Rigid vs flexible label
Should
Tell the agent whether to follow exactly (discipline) or adapt (patterns). Mislabeled flexibility kills discipline skills.
Searchable naming
Should
Verb-first names, gerunds for processes (creating-skills), real error strings in the description.
Cross-reference by name
Optional
Link to other skills with plain names, never @-syntax. @-loads burn context for skills not yet needed.

A note on the date. This rubric encodes how models and harnesses behaved when Superpowers shipped in October 2025, and some of the Musts are already softening. Harnesses now surface skills natively - Anthropic's Agent Skills became a cross-vendor open standard in December 2025 - so a plugin-level auto-bootstrap is less load-bearing than it was. Stronger instruction-following makes a model less likely to skip a skill's body just because the description summarized the steps. And much larger context windows make the under-200-words token economy far less binding. The tactics relax as models improve; the principle behind them does not.
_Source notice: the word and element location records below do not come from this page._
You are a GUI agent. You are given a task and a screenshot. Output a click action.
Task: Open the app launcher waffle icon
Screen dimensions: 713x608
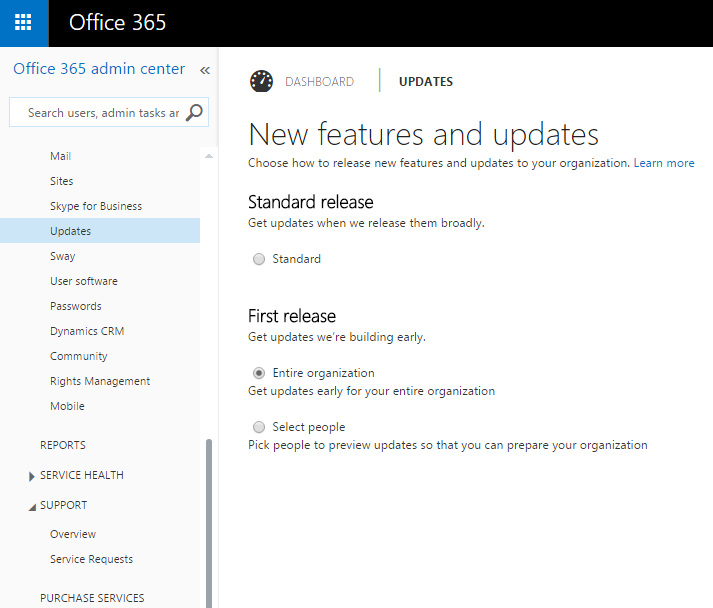pyautogui.click(x=23, y=23)
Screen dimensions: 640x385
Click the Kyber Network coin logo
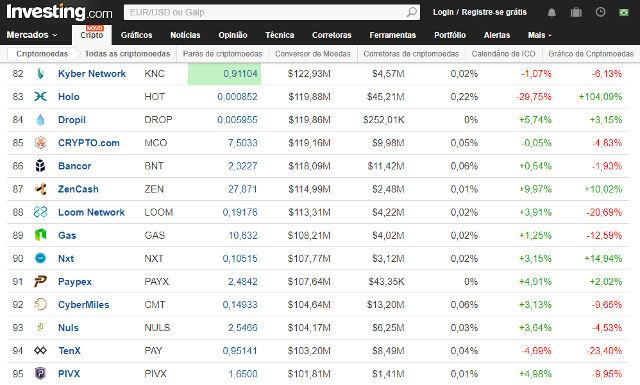40,73
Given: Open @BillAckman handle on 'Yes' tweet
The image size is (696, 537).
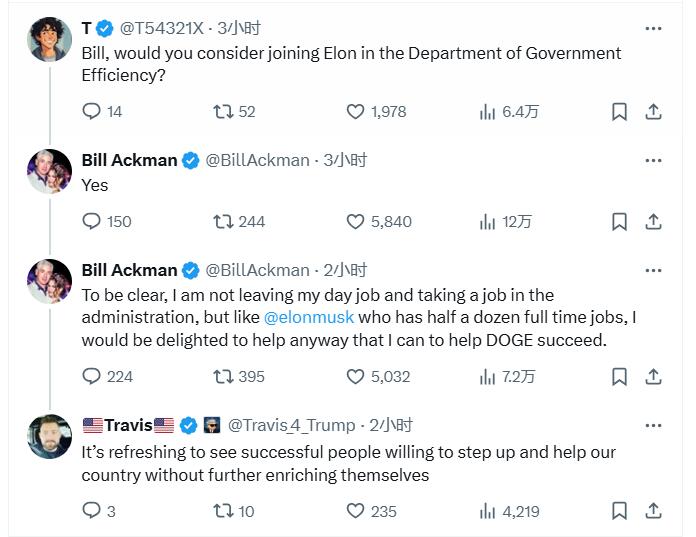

And that principle is what ties the rubric together: every choice optimizes for the agent under pressure. An agent that is bored, certain, or in a hurry. The cheerful path is easy. The hard part is the agent at the moment it would otherwise rationalize, and every Superpowers convention is a counter-measure for that exact moment - however much the moment recedes as models get better.

Why It Matters

Two things make Superpowers worth studying beyond the framework itself.

First, it is a working demonstration that you can encode software engineering discipline - TDD, root-cause debugging, code review, verification-before-completion - in a form that models will follow under pressure. The agent doesn't internalize the discipline; it consults it. That distinction is the gap between a methodology that works in articles and one that survives production use.

Second, the design choices are general. The bootstrap mechanism works for any host that supports SessionStart hooks. The "description as trigger" rule applies to any retrieval-augmented prompt system. The Iron Law and the loophole-closing pattern translate directly to system prompts, agent instructions, and tool documentation. Skill-building is becoming its own discipline, and Superpowers is the most thoroughly worked-out example we have.

The 200,000 stars are not really for the fourteen skills it ships. They are for the methodology of writing them - the demonstration that an agent skill can be small, brutal, persuasive, and reliably triggered. The skills are just the existence proof.

Try It

One Skill at a Time

If you want to write your own: pick one workflow you already do repeatedly. Write the frontmatter with a trigger-only description. Pick the one rule you wish the agent would never break. Pressure-test it on a subagent. Capture the rationalizations. Close them one at a time. That is the whole loop - it's the same loop Superpowers used to get here.